Hypercalcemia symptom, treatment, cause, see the latest research on treating hundreds of medical conditions with natural methods
February 2 2017 by
Ray Sahelian, M.D.

 

Hypercalcemia is defined as an excessive amount of calcium in the blood.

 

Symptom and sign, what people notice

Symptoms of hypercalcemia can influence many organs and tissues of the body. For instance, in the skeletal system, hypercalcemia can lead to bone pain, spinal column curvature, and pathological fractures. Abdominal symptoms of hypercalcemia include nausea, vomiting, and constipation. Psychological symptoms could include depression, irritability, apathy, and dementia. In the musculoskeletal system, hypercalcemia can lead to the symptoms of weakness, muscle twitches, and muscle atrophy. Kidneys can be damaged and lead to frequent urination.

 

Cause, why it happens

The two most common causes of hypercalcemia are primary hyperparathyroidism and cancer. Primary hyperparathyroidism is the most common cause of hypercalcemia and is due to excess PTH. Parathyroidectomy is the only curative intervention for primary hyperparathyroidism. Another cause of hypercalcemia is multiple myeloma.
   Some malignant tumors (for example, lung cancers, breast cancer) produce PTH-related peptide which increases blood calcium. Excess vitamin D (hypervitaminosis D) from diet or inflammatory diseases can also cause hypercalcemia. Kidney failure, adrenal gland failure, hyperthyroidism, prolonged immobilization, use of a class of diuretics called thiazides, and ingestion of massive amounts of calcium (milk-alkali syndrome) are other potential hypercalcemia causes.

 

Hypercalcemia treatment
First one has to determine the cause of the condition before considering any kind of treatment.
   If it is causing severe symptoms, or if the values are critically high, lowering the blood levels may require hospitalization and the use of hydration, steroids, or even dialysis.
   If the calcium level is modestly high, treatment with medications can be administered on an outpatient basis. If the underlying cause is hyperparathyroidism (particularly from an adenoma), surgery may be considered.
   Cancer patients usually present with symptoms of hypercalcemia. Rapid institution of antihypercalcemic treatment is essential in preventing life-threatening deterioration. Fluid repletion and administration of bisphosphonates are the treatment mainstays in hypercalcemia of malignancy. Five bisphosphonates are currently licensed in Europe for treatment of tumor-associated hypercalcemia: etidronate, clodronate, pamidronate, ibandronate, and zoledronate. In the US, pamidronate and zoledronate are licensed for use in this indication. Bisphosphonates containing nitrogen atoms (e.g. pamidronate, ibandronate, and zoledronate) are more potent than those without (e.g. etidronate, clodronate, and tiludronate).
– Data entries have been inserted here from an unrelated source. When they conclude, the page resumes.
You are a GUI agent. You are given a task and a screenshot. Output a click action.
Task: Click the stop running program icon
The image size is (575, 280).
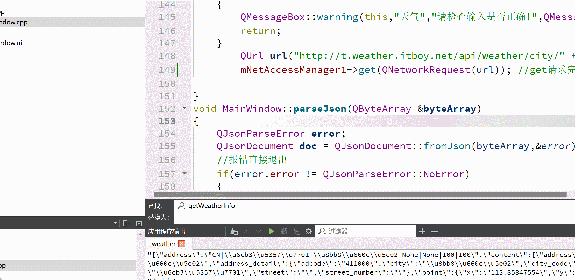coord(284,231)
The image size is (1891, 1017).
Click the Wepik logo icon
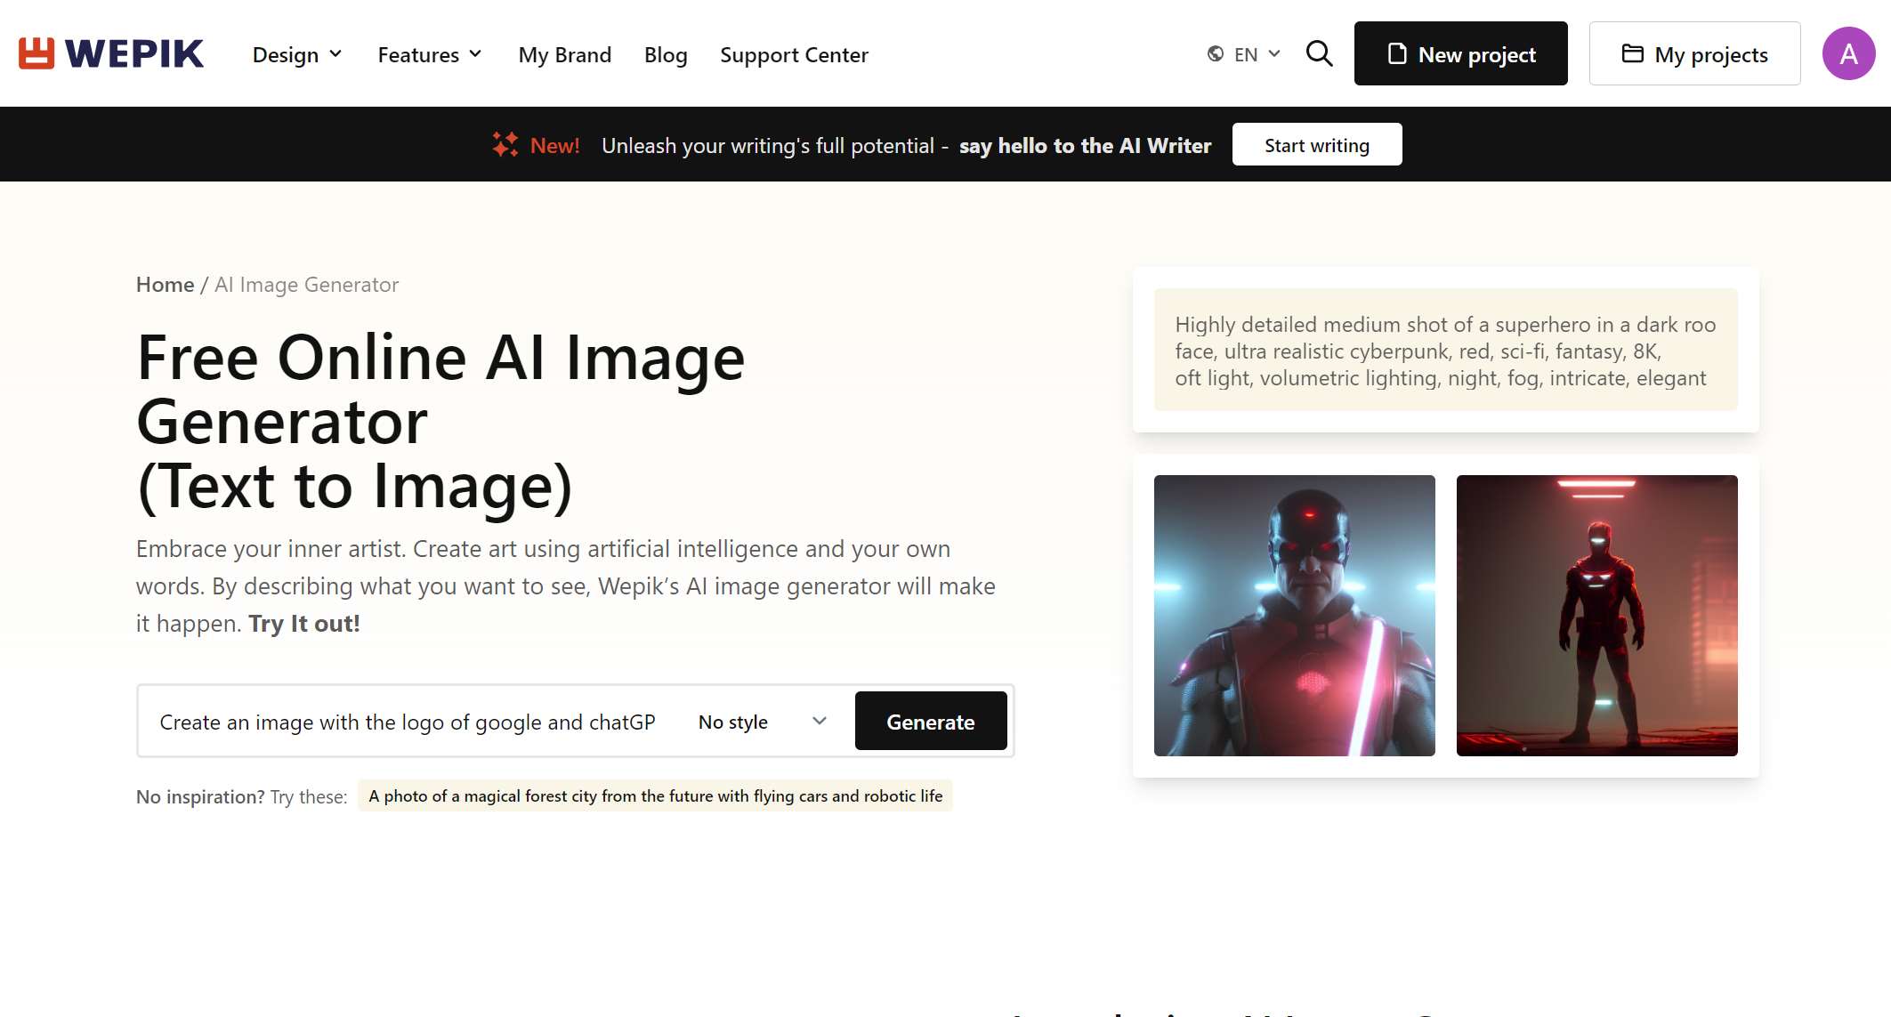tap(36, 54)
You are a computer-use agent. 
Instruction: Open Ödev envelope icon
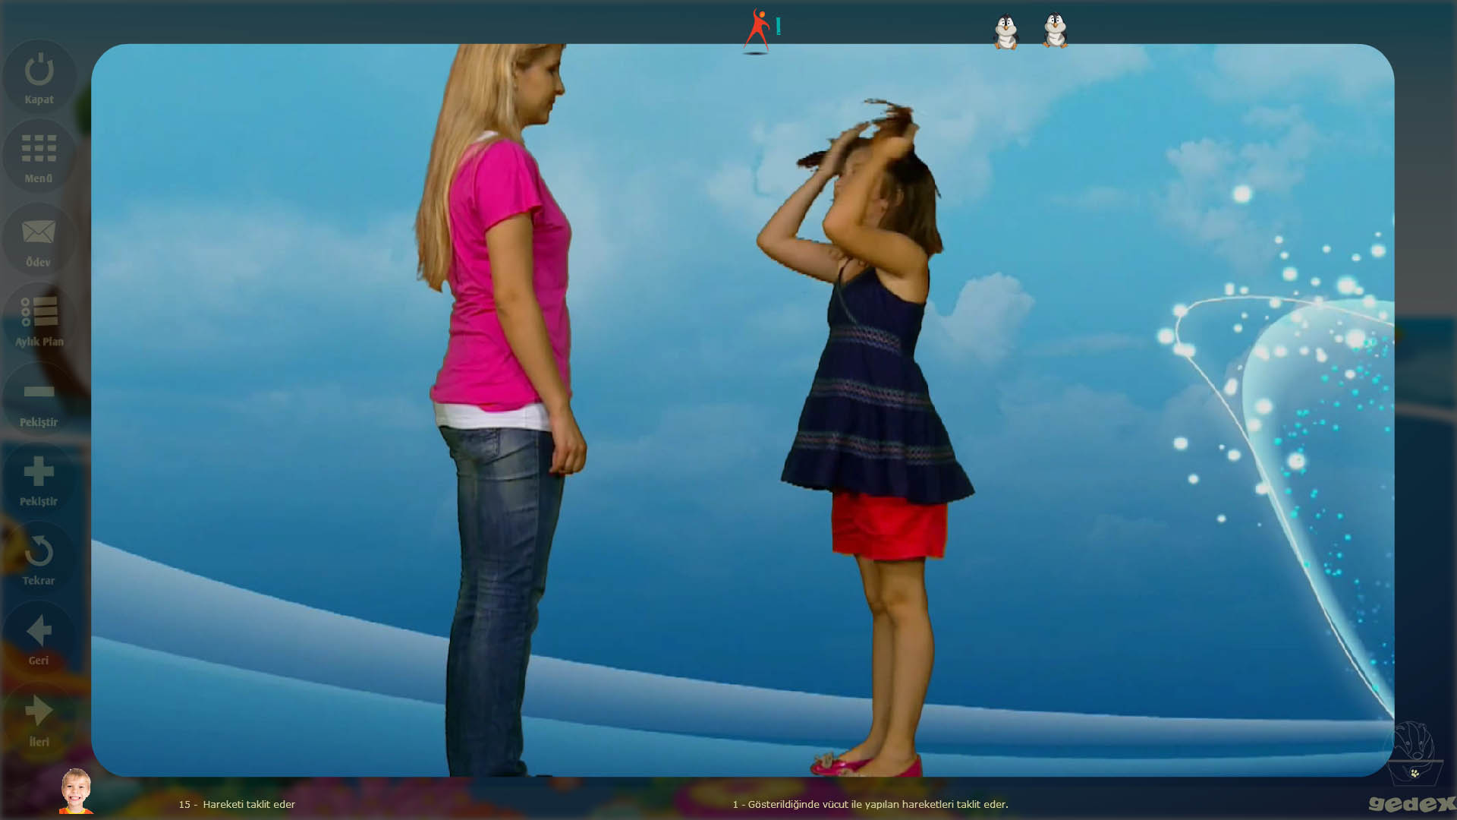[x=39, y=232]
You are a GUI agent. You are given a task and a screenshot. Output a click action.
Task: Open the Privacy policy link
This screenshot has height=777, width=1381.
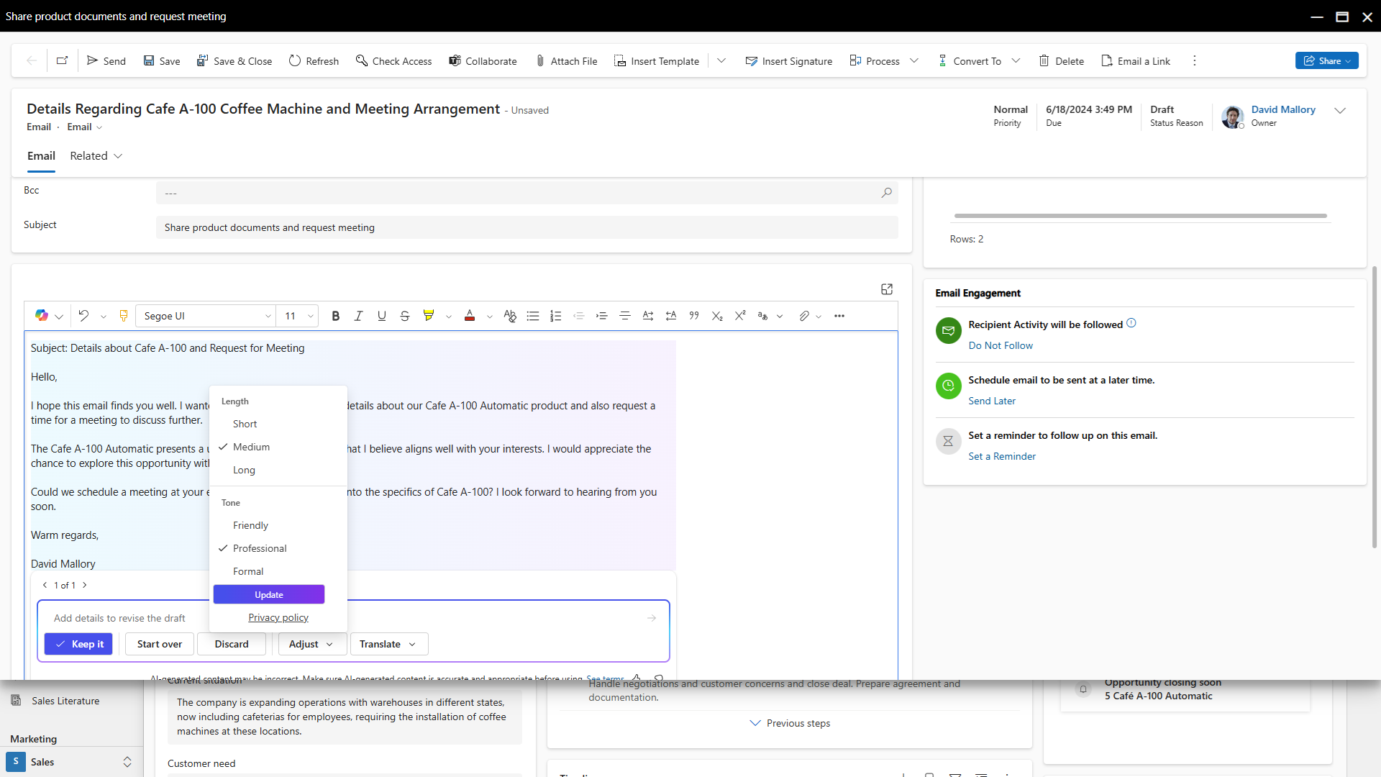(x=278, y=617)
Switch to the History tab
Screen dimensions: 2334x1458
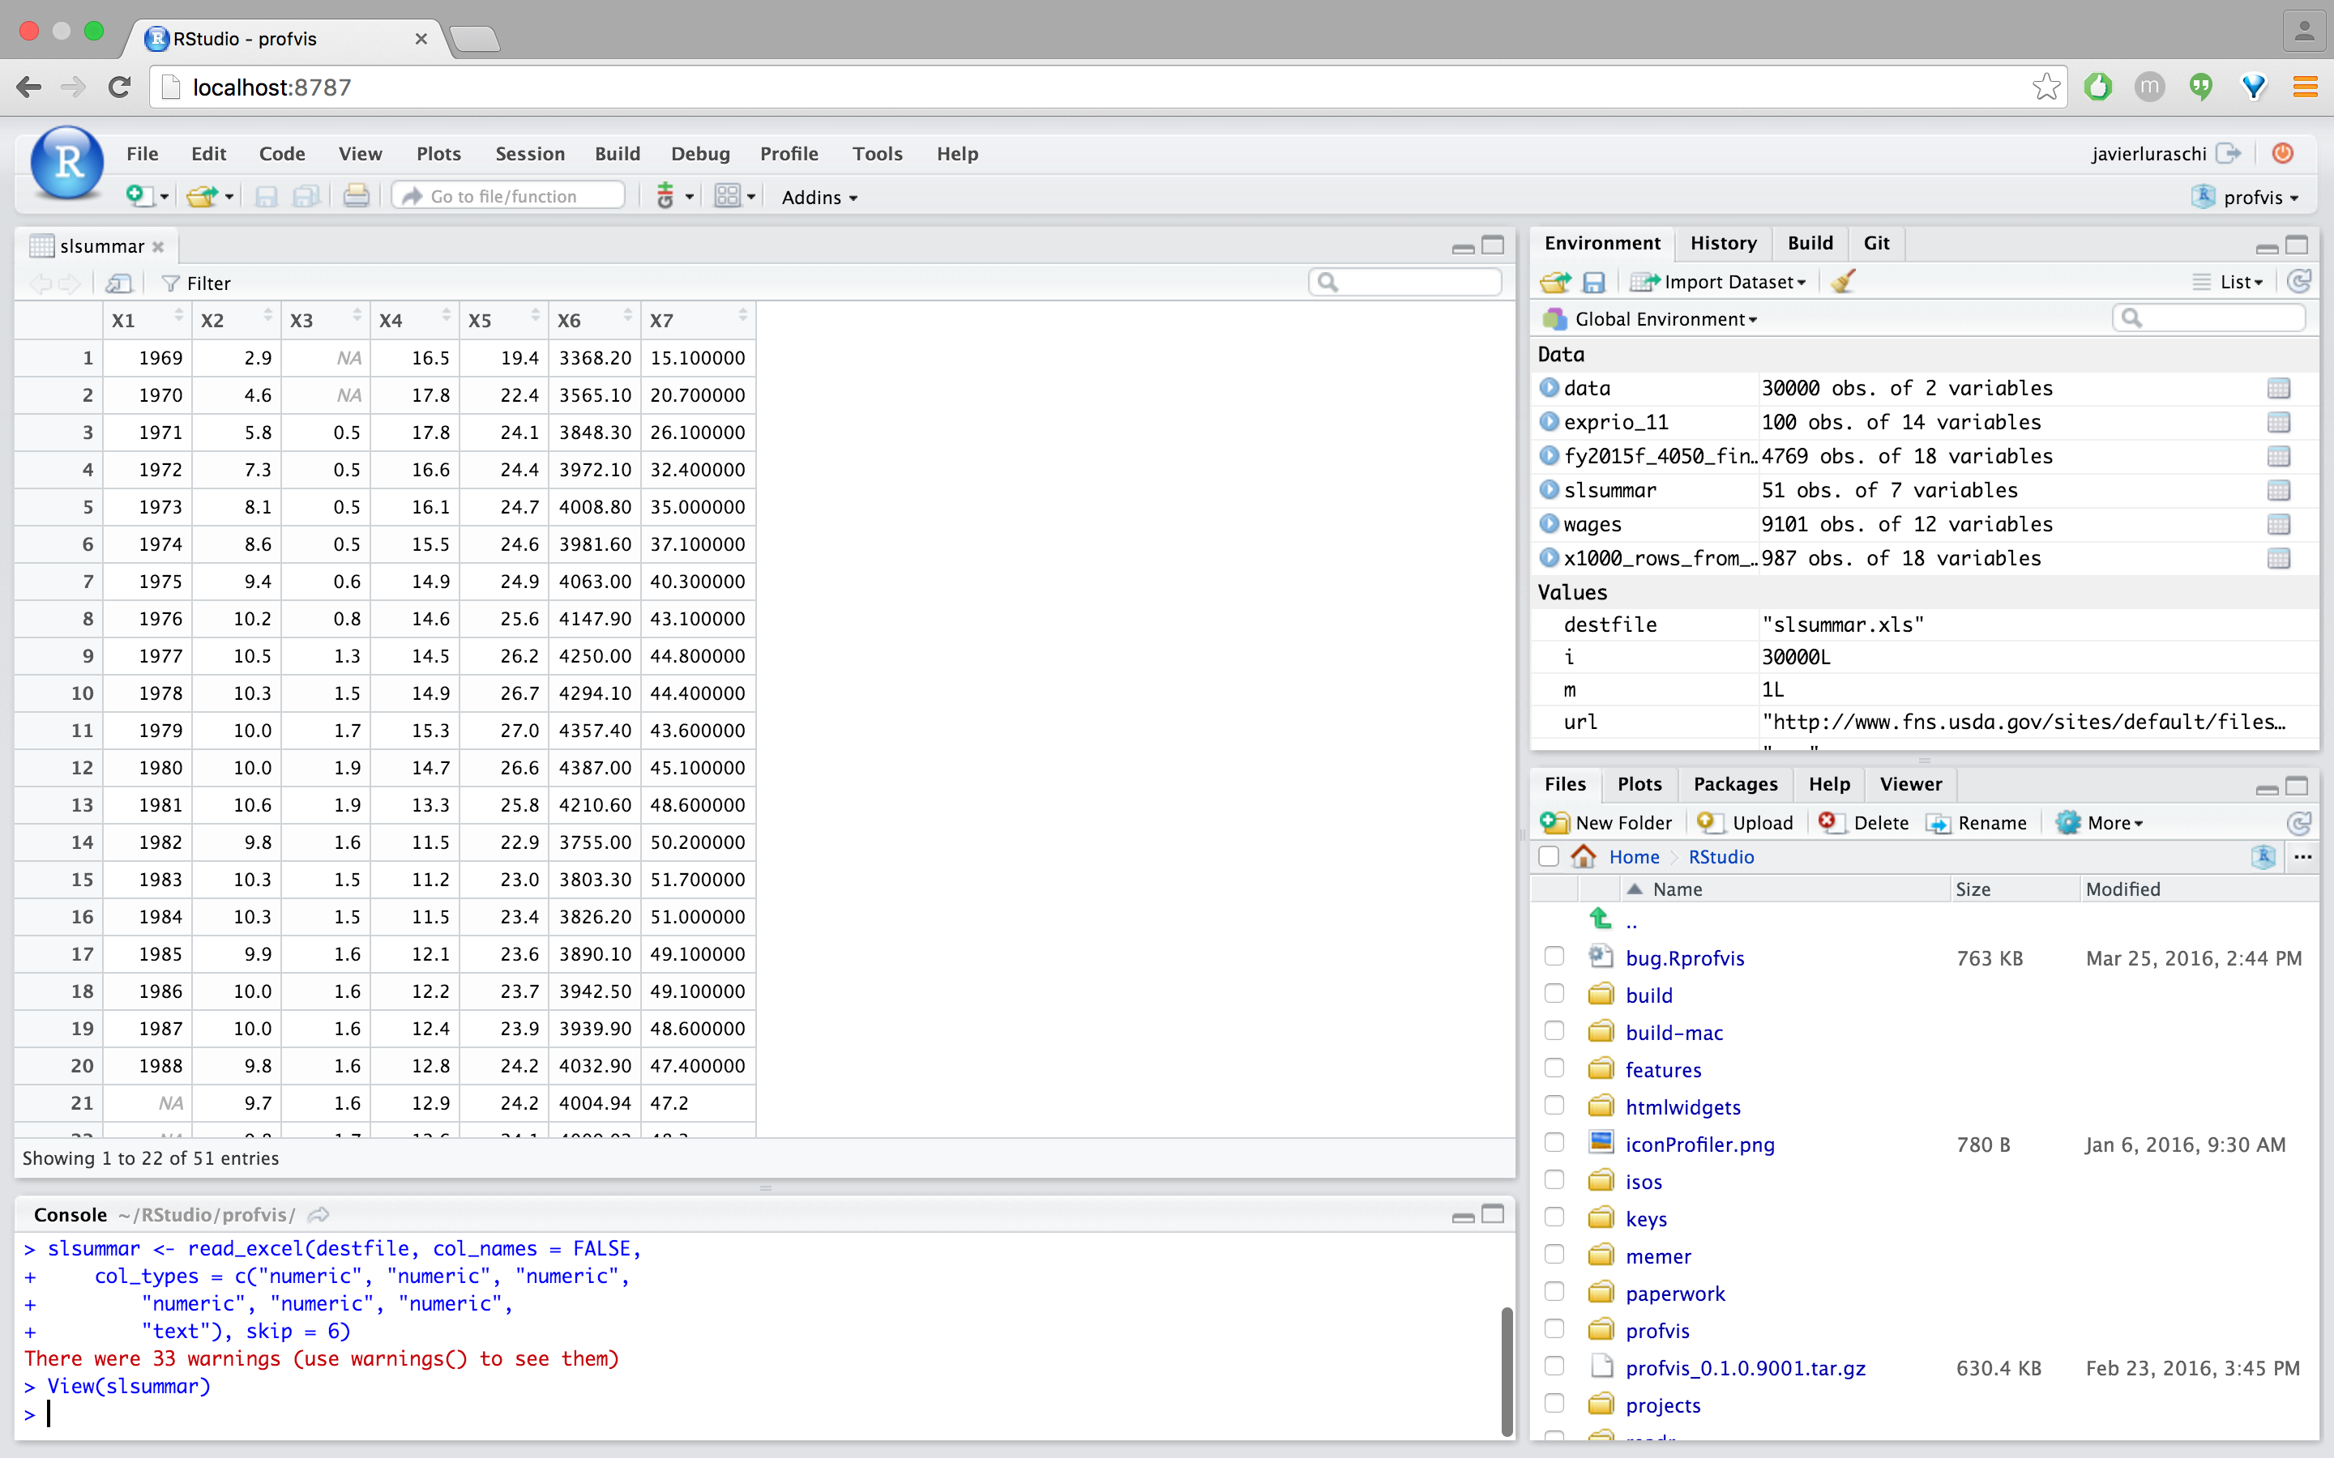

In patients with malignant hypercalcemia, the efficacy of the individual bisphosphonate depends on dose administered and initial serum calcium concentration. If hypercalcemia is seen in the presence of cancer, the average one year survival rate is less than 40%.

 

Hypercalcemia defined as serum calcium >2.62 mmol/l (10.5 mg/dl) is a relatively common clinical problem. Malignancy and primary hyperparathyroidism remain its leading causes. The clinical symptoms depend on the degree and duration of the disorder. Very high levels of calcium in the blood and body can affect different organs or systems. The therapy involves saline hydration, loop diuretics, antiresorptive drugs (calcitonin, bisphophonates), steroids. In severe hypercalcemia hemodialysis may be necessary.

 

Alternative therapy
Are there alternative treatments or natural therapies such as vitamins and supplements for treating hypercalcemia?
   I am not aware of any at this time.

Q. My mother went to the doctor and has elevated levels of calcium, might be hypercalcemia but she has not seen a specialist. She has been under allot of stress this year. My younger brother passed away recently. So when I was on the Internet researching a little, I came across your research writing on hyperthyroidism and hypercalcemia. I was wondering if there is a natural way to help with hypercalcemia or is surgery the only way?If there is any information you might have for me anything will help.
   A. There are many causes for elevated calcium levels in the blood and it is important for the doctor to first find out the cause which determines the treatment.